What is expected:
Once you find the line with "This screenshot has width=600, height=375." in the data that follows, repeat it and every line after it exactly, through the line with "This screenshot has width=1168, height=998.".

Exercise input:
◆ ◆ ◆ ◆ ◆ ◆ ◆

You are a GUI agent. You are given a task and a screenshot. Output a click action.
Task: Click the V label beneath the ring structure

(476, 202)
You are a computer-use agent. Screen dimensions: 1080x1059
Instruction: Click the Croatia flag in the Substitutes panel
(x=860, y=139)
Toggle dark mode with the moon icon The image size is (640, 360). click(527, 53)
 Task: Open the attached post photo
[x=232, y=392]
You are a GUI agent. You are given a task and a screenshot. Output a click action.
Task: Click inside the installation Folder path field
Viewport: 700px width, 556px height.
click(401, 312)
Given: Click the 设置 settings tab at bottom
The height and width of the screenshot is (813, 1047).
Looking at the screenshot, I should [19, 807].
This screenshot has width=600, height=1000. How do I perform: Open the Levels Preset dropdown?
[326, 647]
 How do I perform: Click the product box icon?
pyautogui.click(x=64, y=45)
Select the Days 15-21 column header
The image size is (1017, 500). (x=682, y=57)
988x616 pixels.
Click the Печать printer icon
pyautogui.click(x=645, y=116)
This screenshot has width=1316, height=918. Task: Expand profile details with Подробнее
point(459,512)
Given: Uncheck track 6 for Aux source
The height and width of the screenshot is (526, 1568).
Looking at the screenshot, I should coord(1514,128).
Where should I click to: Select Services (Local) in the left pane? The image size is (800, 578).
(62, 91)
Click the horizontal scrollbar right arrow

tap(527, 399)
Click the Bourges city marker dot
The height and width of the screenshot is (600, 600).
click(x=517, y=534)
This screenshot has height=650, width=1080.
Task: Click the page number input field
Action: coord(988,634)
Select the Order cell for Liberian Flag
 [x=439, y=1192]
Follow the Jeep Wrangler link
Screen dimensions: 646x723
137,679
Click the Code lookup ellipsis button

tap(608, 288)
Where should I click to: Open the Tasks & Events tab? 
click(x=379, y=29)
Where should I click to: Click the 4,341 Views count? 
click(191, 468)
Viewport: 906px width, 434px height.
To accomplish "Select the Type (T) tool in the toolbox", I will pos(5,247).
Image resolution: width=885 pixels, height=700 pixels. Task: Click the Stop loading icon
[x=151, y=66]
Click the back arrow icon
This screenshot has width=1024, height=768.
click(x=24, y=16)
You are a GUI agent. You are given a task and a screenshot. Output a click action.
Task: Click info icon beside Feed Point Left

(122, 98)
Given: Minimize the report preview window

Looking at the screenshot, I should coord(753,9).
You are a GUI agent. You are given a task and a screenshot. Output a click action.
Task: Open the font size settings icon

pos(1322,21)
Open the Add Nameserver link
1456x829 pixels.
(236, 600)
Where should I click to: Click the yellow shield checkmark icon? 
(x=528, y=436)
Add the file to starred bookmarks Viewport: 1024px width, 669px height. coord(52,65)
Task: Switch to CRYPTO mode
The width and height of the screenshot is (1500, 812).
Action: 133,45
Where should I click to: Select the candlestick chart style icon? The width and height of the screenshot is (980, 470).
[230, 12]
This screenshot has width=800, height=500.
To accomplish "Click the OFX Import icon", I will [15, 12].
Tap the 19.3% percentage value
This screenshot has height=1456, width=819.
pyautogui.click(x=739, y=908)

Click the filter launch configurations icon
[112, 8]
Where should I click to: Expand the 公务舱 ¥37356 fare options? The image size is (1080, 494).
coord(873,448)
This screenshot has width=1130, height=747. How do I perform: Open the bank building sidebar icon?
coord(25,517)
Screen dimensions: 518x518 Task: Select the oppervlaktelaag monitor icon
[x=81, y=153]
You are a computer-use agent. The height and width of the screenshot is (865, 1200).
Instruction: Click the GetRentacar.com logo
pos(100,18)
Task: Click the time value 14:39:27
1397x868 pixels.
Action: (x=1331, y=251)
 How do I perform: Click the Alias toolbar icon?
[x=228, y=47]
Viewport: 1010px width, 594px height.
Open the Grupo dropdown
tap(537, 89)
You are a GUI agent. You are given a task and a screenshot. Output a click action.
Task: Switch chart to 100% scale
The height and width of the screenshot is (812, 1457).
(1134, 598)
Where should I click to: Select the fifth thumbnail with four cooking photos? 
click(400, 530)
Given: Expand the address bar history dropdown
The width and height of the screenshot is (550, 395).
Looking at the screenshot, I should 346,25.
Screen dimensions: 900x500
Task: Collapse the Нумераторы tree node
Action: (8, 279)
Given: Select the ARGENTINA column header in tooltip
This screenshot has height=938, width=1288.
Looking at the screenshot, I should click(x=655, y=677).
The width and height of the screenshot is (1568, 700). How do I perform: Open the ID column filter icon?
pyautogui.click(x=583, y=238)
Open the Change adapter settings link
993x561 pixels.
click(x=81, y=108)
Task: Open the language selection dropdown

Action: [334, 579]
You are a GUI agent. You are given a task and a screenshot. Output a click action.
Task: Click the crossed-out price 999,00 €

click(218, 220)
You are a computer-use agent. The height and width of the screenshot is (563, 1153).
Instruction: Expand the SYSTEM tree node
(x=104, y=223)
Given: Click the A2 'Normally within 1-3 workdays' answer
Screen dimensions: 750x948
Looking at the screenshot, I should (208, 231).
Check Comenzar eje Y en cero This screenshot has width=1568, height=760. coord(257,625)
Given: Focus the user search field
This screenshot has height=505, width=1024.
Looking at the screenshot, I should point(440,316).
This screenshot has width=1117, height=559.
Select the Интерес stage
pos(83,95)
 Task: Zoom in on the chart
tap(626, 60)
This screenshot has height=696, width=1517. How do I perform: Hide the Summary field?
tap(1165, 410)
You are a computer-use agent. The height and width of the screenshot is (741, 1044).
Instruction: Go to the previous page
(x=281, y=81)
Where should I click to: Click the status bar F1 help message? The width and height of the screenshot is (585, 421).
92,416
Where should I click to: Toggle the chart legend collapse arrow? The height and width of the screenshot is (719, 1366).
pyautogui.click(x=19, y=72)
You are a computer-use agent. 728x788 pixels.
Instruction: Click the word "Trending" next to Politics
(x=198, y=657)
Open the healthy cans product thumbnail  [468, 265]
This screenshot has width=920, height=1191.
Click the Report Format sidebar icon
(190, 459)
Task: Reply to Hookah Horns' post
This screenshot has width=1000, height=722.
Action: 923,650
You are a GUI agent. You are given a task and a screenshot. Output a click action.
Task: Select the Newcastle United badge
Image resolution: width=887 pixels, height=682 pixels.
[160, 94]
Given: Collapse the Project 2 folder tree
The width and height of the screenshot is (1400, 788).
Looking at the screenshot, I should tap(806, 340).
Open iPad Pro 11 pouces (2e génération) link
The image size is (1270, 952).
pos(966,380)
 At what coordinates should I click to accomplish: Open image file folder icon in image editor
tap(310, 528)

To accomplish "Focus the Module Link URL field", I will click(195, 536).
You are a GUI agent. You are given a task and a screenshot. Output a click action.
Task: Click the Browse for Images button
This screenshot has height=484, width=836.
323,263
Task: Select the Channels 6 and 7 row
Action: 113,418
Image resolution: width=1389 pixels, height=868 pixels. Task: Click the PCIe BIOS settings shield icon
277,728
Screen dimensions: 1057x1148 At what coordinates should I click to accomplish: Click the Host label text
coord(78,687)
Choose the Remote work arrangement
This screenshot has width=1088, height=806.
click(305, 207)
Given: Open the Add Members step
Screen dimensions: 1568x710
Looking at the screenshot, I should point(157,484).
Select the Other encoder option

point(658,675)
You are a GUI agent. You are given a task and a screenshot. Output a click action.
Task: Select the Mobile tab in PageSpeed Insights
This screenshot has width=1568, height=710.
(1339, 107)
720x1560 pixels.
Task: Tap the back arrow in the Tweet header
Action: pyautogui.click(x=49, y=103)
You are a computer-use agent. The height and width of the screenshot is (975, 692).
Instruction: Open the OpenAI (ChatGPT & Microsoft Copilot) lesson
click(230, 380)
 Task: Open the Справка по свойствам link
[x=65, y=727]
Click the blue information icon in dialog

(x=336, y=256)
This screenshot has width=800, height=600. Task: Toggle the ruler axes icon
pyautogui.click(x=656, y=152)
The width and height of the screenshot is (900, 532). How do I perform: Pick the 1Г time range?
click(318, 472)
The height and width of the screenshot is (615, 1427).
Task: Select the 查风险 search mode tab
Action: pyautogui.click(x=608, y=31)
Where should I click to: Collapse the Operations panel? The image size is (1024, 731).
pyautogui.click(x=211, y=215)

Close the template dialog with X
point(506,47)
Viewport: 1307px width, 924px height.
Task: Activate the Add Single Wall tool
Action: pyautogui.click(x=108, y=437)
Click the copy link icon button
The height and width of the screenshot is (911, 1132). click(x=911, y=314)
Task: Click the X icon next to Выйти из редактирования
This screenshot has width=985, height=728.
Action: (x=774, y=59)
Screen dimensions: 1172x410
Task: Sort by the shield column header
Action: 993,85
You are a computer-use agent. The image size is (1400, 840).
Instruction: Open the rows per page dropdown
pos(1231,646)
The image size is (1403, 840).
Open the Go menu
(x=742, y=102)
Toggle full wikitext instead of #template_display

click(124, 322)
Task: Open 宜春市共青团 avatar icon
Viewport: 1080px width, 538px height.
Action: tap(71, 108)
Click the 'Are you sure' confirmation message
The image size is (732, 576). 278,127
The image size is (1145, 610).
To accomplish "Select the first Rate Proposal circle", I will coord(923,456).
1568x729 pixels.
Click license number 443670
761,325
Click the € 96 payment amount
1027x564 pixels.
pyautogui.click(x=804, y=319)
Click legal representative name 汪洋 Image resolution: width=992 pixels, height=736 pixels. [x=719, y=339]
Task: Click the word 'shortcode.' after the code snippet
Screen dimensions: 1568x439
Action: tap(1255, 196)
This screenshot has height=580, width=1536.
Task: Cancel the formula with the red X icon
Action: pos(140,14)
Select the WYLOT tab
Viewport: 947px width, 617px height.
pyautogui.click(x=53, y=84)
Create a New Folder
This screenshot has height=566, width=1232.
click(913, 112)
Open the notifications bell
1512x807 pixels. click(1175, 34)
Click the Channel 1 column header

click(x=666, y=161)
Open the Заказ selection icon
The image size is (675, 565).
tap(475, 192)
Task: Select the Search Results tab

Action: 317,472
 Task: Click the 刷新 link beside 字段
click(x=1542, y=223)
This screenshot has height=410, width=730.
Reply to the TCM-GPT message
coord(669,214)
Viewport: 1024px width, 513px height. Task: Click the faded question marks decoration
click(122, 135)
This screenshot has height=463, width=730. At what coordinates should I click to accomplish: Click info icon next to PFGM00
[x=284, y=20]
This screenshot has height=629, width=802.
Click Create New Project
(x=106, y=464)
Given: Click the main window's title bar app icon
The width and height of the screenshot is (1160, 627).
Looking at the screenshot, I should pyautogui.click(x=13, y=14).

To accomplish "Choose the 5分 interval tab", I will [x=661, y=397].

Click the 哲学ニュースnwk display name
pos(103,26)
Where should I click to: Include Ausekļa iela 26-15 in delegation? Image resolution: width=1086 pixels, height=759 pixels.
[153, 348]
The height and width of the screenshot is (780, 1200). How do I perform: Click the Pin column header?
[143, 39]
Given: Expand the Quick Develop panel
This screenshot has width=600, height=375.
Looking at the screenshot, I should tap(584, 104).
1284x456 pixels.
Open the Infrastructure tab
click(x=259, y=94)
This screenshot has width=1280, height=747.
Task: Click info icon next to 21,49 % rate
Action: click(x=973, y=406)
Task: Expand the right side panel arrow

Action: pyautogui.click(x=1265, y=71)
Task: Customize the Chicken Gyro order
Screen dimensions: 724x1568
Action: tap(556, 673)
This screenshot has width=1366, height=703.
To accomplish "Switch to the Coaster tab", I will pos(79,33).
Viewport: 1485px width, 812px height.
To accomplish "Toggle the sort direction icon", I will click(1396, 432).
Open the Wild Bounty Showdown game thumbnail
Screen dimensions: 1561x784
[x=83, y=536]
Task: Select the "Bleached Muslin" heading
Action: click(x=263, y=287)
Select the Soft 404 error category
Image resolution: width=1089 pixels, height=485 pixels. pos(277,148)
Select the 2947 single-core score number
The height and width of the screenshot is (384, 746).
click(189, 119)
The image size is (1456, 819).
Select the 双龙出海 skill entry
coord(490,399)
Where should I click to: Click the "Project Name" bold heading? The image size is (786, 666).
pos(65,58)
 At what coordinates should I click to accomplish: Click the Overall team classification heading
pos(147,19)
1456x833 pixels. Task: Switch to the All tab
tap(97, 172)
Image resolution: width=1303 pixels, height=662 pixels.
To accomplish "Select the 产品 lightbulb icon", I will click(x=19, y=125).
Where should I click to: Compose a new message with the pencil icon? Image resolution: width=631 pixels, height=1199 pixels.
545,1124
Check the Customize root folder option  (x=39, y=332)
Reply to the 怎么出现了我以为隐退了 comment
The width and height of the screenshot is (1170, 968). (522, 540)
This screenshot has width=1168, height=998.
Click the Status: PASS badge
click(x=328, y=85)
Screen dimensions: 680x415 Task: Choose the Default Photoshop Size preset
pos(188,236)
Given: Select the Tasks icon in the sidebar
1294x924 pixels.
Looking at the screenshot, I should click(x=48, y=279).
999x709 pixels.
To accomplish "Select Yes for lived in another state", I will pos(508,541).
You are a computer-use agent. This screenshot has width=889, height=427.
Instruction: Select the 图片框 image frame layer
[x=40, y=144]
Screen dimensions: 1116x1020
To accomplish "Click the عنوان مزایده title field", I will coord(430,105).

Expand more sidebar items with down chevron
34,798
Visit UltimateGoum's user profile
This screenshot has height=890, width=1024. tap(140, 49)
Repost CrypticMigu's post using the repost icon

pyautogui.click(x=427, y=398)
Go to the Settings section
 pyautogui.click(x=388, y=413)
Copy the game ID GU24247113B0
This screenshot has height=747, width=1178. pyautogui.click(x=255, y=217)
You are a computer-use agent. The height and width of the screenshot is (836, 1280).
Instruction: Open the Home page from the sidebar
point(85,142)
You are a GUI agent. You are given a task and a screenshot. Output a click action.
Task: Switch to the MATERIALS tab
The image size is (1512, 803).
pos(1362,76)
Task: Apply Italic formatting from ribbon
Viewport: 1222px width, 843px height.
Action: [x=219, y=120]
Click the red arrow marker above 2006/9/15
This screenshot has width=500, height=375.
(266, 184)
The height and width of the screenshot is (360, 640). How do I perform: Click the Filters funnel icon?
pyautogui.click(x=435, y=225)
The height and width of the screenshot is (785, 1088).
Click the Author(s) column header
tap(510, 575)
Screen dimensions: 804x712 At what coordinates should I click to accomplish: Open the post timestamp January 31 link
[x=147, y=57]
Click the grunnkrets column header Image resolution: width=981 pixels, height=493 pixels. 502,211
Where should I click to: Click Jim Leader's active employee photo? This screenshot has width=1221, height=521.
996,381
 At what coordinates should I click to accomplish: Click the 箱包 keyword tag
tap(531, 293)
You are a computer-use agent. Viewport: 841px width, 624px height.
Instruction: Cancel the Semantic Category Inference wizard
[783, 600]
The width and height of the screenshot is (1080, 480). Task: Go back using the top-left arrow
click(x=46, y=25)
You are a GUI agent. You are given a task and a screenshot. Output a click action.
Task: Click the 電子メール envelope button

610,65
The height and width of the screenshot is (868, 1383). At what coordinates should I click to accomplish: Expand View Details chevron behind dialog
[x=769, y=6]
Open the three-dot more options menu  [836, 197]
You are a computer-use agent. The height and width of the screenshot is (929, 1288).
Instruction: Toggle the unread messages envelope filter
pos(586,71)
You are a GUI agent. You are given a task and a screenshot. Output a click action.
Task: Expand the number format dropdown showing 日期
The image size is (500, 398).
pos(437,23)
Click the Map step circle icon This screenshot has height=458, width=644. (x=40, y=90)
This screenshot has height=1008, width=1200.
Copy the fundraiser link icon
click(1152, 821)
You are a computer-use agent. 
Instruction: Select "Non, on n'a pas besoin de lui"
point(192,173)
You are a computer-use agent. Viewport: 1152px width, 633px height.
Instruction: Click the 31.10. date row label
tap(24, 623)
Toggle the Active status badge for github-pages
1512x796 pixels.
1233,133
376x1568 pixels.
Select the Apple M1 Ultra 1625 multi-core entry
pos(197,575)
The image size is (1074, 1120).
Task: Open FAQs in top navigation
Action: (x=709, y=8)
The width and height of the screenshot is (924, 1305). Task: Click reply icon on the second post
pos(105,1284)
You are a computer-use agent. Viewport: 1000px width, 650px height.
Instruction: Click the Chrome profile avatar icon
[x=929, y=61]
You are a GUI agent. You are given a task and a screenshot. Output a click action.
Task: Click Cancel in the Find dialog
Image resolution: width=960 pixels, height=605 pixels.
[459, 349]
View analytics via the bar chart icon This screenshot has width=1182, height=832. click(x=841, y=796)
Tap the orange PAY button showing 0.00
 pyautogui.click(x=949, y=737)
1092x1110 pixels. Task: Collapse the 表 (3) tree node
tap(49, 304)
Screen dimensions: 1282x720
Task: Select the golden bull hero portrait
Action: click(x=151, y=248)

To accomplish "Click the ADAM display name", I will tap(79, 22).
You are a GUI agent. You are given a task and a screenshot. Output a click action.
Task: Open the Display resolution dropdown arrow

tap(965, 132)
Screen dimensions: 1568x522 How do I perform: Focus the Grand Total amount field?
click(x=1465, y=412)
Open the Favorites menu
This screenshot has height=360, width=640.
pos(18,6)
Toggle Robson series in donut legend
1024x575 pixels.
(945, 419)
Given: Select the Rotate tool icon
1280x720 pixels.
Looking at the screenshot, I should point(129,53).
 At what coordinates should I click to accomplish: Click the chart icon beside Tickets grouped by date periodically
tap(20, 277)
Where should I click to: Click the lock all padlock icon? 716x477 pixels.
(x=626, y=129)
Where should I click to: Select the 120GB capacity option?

◆ ◆ ◆ ◆ ◆ ◆ ◆

Written answer:
This screenshot has width=600, height=375.
Looking at the screenshot, I should tap(584, 104).
1284x456 pixels.
Open the Infrastructure tab
click(x=259, y=94)
This screenshot has width=1280, height=747.
Task: Click info icon next to 21,49 % rate
Action: click(x=973, y=406)
Task: Expand the right side panel arrow

Action: pyautogui.click(x=1265, y=71)
Task: Customize the Chicken Gyro order
Screen dimensions: 724x1568
Action: tap(556, 673)
This screenshot has width=1366, height=703.
To accomplish "Switch to the Coaster tab", I will pos(79,33).
Viewport: 1485px width, 812px height.
To accomplish "Toggle the sort direction icon", I will click(1396, 432).
Open the Wild Bounty Showdown game thumbnail
Screen dimensions: 1561x784
[x=83, y=536]
Task: Select the "Bleached Muslin" heading
Action: click(x=263, y=287)
Select the Soft 404 error category
Image resolution: width=1089 pixels, height=485 pixels. pos(277,148)
Select the 2947 single-core score number
The height and width of the screenshot is (384, 746).
click(189, 119)
The image size is (1456, 819).
Select the 双龙出海 skill entry
coord(490,399)
Where should I click to: Click the "Project Name" bold heading? The image size is (786, 666).
pos(65,58)
 At what coordinates should I click to accomplish: Click the Overall team classification heading
pos(147,19)
1456x833 pixels. Task: Switch to the All tab
tap(97, 172)
Image resolution: width=1303 pixels, height=662 pixels.
To accomplish "Select the 产品 lightbulb icon", I will click(x=19, y=125).
Where should I click to: Compose a new message with the pencil icon? Image resolution: width=631 pixels, height=1199 pixels.
545,1124
Check the Customize root folder option  (x=39, y=332)
Reply to the 怎么出现了我以为隐退了 comment
The width and height of the screenshot is (1170, 968). (522, 540)
This screenshot has width=1168, height=998.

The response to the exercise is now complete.